China's high speed rail linking cities like Shanghai and Beijing is providing about a 20% GDP boost over 10-20 years. China already has plans to create the infrastructure to link areas for four large megacities.

Additive Manufacturing

Additive manufacturing will have broadened its impact to vastly speed up construction.

DARPA and 
Airbus are separately developing large scale additive manufacturing systems to enable the printing of airplanes and to increase manufacturing speed and efficiency and to lower costs.

Energy Revolution

I am expecting several possible technology for an energy revolution to be proven over the next 5 years.

Candidates energy technologies are advanced modular fission reactors, new hot nuclear fusion technology, or breakthrough low energy nuclear reactors. 

Annular fuel (hollow cylinders with pebbles for more surface area) enables existing nuclear reactors to generate 20-50% more power. South Korea is working on developing the MIT research for commercial installation in about 2020. The company Lightbridge is developing the fuel and could have wide deployment by the early 2020s.

For a big economic impact the costs of energy should go down and the supply of energy should have a major increase.

Initial costs would be $2000USD/kWe. 

The design burn-up of the fuel is expected to reach at least 100GWd/t or even more; this will reduce the fuel cycle costs

2. modular fast neutron reactors with lead cooling (Russia is developing the SVBR-100


Overnight capital cost $4000-4500 /kW(e)
Generating costs** $40-50 /MWh

3. Molten salt thorium modular nuclear reactors (China is researching and developing, there are other nations and startups working towards this)

Unknown costs

Hyperbroadband

A new report, conducted jointly by Ericsson, Arthur D. Little and Chalmers University of Technology in 33 OECD countries, quantifies the isolated impact of broadband speed, showing that doubling the broadband speed for an economy increases GDP by 0.3%.

A 0.3 percent GDP growth in the OECD region is equivalent to USD 126 billion.

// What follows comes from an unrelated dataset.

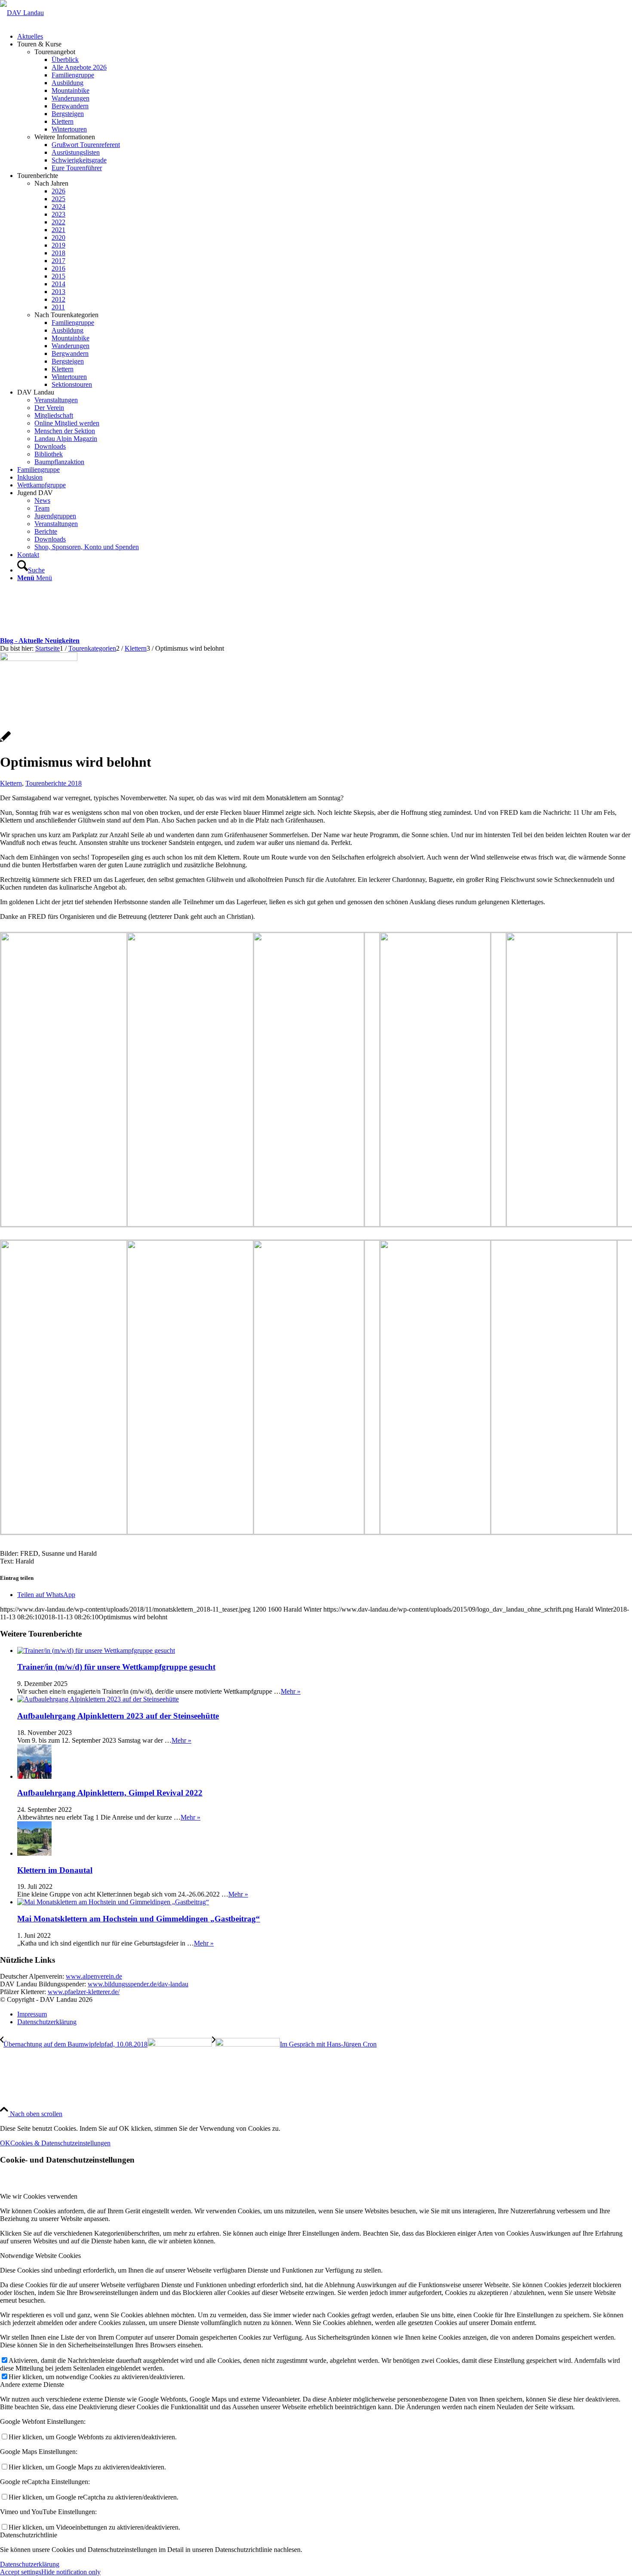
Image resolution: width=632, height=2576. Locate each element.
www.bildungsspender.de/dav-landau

This corresponds to more than one seventh of the average annual OECD growth rate in the last decade.

The study also shows that additional doublings of speed can yield growth in excess of 0.3 percent (e.g. quadrupling of speed equals 0.6 percent GDP growth stimulus)

Both broadband availability and speed are strong drivers in an economy. Last year Ericsson and Arthur D. Little concluded that for every 10 percentage point increase in broadband penetration GDP increases by 1 percent. 

So a 32 times increase in broadband speed should mean a 1.5% boost in GDP.
A 1000 times increase in broadband speed should mean a 3.0% boost in GDP.
A 1,000,000 times increase in broadband speed should mean a 6.0% boost in GDP.
A 1,000,000,000 times increase in broadband speed should mean a 9.0% boost in GDP.

Terabit per second internet would be about 100,000 times faster than current 10 megabit per second internet and should mean a 5.1% boost in GDP.